Copy every line of the data below word for word, and leave the pictures out of your answer.

##### Data extract

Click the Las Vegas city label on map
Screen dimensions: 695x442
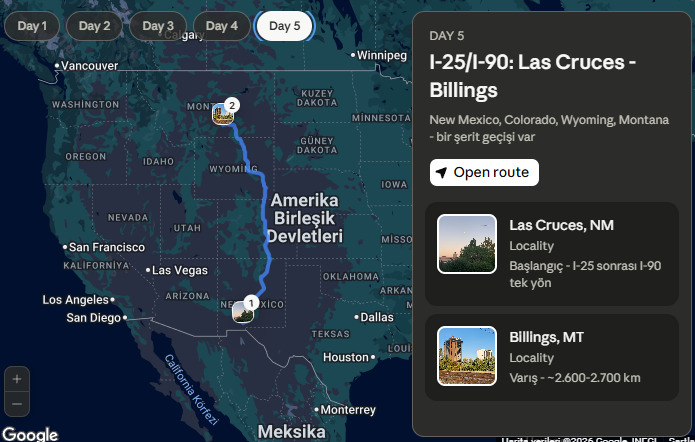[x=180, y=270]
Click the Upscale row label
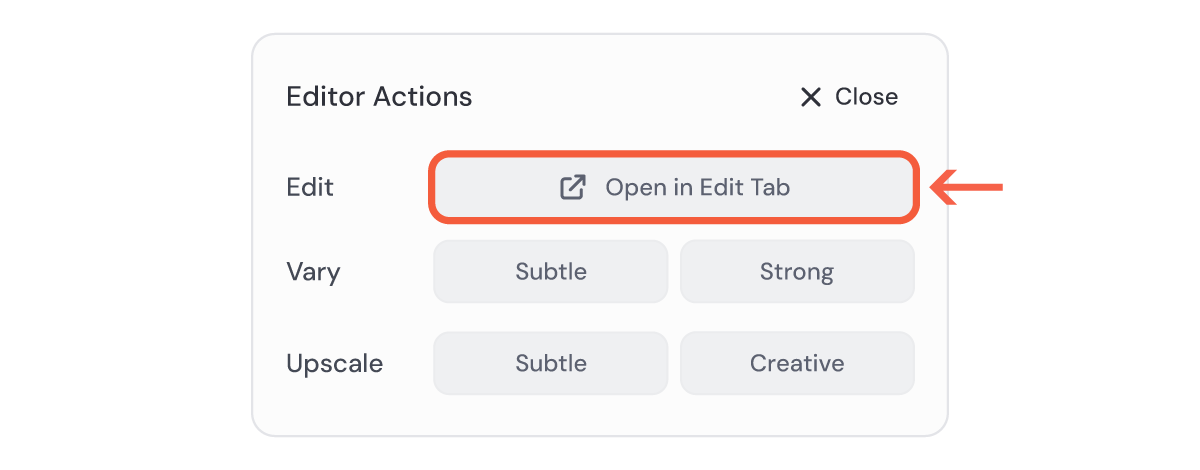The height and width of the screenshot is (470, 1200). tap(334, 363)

##########

### [Written response]
Click the Las Vegas city label on map
Screen dimensions: 695x442
[x=180, y=270]
Click the Upscale row label
The height and width of the screenshot is (470, 1200). tap(334, 363)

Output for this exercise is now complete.